A movie of a laboratory experiment of an intrusion at hN = 0.1H. In the upper frame, the intrusions is imaged via the squared buoyancy frequency perturbation field ΔN2 < -0.9N, and the front position is demarcated with a vertical white line. In the lower frame, the mode strength of the horizontal perturbation velocity component û' is shown for individual modes. Though the data is noisy, a strong mode-1 signal is evident, decreasing monotonically upstream of the front.
A movie of a laboratory experiment of an intrusion at hN = 0.3H. In the upper frame, the intrusions is imaged via the squared buoyancy frequency perturbation field ΔN2 < -0.9N, and the front position is demarcated with a vertical white line.

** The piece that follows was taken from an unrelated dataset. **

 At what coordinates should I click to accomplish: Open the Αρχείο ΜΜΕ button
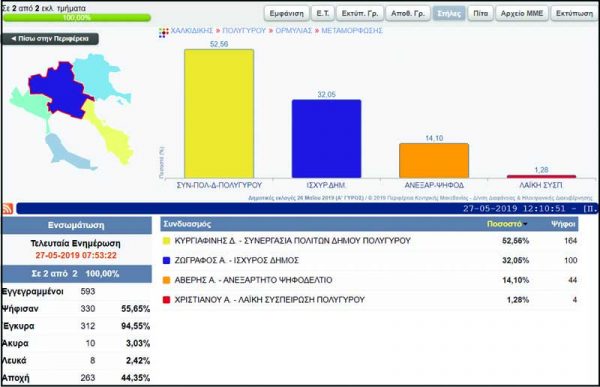pyautogui.click(x=522, y=13)
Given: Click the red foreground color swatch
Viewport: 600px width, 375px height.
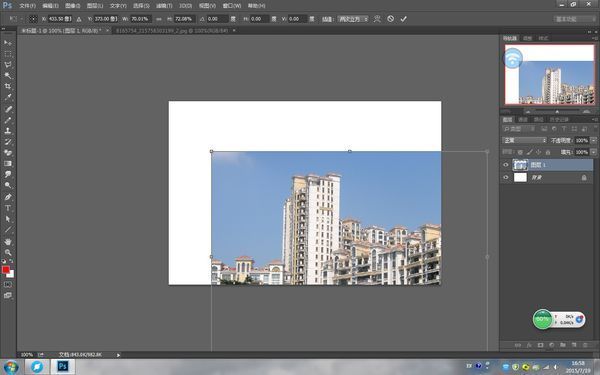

In the lower frame, the mode strength of the horizontal perturbation velocity component û' is shown for individual modes. Though the data is noisy, both mode-1 and mode-2 signals are evident, decreasing monotonically upstream of the front.
A movie of a laboratory experiment of an intrusion at hN = 0.5H. In the upper frame, the intrusions is imaged via the squared buoyancy frequency perturbation field ΔN2 < -0.9N, and the front position is demarcated with a vertical white line. In the lower frame, the mode strength of the horizontal perturbation velocity component û' is shown for individual modes. Though the data is noisy, a stronger mode-2 signal is evident, decreasing monotonically upstream of the front.
A movie of a numerical simulation of an intrusion at hN = 0.1H.In the upper frame, the intrusions is imaged as a passive tracer concentration > 0.95, and the front position is demarcated with a vertical white line. In the lower frame, the mode strength of the horizontal perturbation velocity component û' is shown for individual modes. A strong mode-1 signal is evident, decreasing monotonically upstream of the front.
A movie of a numerical simulation of an intrusion at hN = 0.3H. In the upper frame, the intrusions is imaged as a passive tracer concentration > 0.95, and the front position is demarcated with a vertical white line. In the lower frame, the mode strength of the horizontal perturbation velocity component û' is shown for individual modes. Both mode-1 and mode-2 signals are evident, decreasing monotonically upstream of the front.
A movie of a numerical simulation of an intrusion at hN = 0.5H. In the upper frame, the intrusions is imaged as a passive tracer concentration > 0.95, and the front position is demarcated with a vertical white line. In the lower frame, the mode strength of the horizontal perturbation velocity component û' is shown for individual modes. A strong mode-2 signal is evident, decreasing monotonically upstream of the front.